THEY RETURN AT EVENING by H. R. Wakefield, With an Introduction by Barbara Roden. Ashcroft, BC, Canada; Ash-Tree Press; 2005. (A reprint of Ash-Tree Press's 1995 edition).
ISBN: 1-55310-066-2; xxii + 170pp
The decomposing ghost of a murdered wife; the spectre of a dog, which answers to the most terrifying of whistles; evil in the tradition of M. R. James's 'Casting the Runes', as a lawyer seeks to avenge the death of a friend. . . . These, and many more, are the ghosts which H. R. Wakefield has set to haunt us in his first book of supernatural stories, a landmark collection, first re-published by Ash-Tree Press in 1995, the first time since its original publication in 1928, and now reprinted by popular demand.
Wakefield's ghost stories have been compared to those of M. R. James, but this is an over-simplification: Wakefield's particular brand of terror is unique. But Wakefield did agree with James as to the need for malevolence, as is shown by this wording from the dust wrapper of the book's first edition:
'The Author of "The Ghost Stories of an Antiquary" in the preface to one of his books expressed his lively distaste for benevolent ghosts, and ghosts with nice minds. The author profoundly agrees with this sentiment of the master, and, furthermore, he abominates the "natural" explanation, a poisonous anti-climax. So this much can be said for his tales, that those Who Return therein are animated by undiluted malevolence, and no iconoclastic materialist has been allowed to cast a doubt on their credentials as genuine apparitions.'
This new edition has been completely re-set to conform with today's Ash-Tree style.

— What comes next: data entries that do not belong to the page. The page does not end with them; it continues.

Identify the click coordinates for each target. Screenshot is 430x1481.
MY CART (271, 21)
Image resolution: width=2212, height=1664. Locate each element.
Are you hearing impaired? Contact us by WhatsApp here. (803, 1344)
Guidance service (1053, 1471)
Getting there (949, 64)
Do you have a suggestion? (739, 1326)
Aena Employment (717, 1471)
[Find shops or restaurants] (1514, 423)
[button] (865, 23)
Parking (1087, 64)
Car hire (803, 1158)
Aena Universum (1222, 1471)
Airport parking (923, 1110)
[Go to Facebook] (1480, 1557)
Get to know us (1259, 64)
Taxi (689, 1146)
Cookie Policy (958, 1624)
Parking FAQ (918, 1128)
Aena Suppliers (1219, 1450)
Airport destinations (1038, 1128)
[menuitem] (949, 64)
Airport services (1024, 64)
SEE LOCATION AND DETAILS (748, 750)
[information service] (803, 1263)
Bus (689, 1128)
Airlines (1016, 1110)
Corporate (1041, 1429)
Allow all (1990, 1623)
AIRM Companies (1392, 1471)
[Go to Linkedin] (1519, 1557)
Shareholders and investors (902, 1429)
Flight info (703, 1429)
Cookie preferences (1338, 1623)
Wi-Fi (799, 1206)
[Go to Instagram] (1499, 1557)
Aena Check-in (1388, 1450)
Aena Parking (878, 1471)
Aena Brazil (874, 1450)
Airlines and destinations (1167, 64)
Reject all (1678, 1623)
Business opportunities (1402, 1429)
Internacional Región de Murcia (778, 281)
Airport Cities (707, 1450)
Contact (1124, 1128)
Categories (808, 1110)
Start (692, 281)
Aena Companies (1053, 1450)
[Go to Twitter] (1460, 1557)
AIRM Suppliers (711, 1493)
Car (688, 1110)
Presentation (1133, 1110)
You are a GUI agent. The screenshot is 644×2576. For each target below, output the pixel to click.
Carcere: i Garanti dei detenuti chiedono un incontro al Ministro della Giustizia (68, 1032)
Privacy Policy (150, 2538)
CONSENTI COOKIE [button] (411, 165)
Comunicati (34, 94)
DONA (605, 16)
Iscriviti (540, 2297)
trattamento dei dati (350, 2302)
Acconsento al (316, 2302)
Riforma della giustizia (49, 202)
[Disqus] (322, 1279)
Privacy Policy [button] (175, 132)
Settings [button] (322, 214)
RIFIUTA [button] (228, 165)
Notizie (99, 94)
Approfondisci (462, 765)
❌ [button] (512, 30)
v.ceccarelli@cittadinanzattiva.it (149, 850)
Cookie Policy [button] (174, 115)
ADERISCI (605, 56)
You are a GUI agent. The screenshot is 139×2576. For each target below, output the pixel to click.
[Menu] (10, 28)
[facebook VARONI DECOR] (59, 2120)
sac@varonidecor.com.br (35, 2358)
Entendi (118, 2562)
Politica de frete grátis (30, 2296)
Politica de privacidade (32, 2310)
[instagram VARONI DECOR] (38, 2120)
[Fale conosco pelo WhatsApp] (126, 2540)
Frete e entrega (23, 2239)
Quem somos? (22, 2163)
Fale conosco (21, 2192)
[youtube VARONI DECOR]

CONTENTS: Preface to the new edition; Introduction by Barbara Roden; That Dieth Not; Of Persons Unknown; 'He Cometh and He Passeth By!'; Professor Pownall's Oversight; The Third Coach; The Red Lodge; 'And He Shall Sing. . . .'; The Seventeenth Hole at Duncaster; A Peg On Which To Hang; An Echo.
Artwork is by Paul Lowe. Fine in fine dj.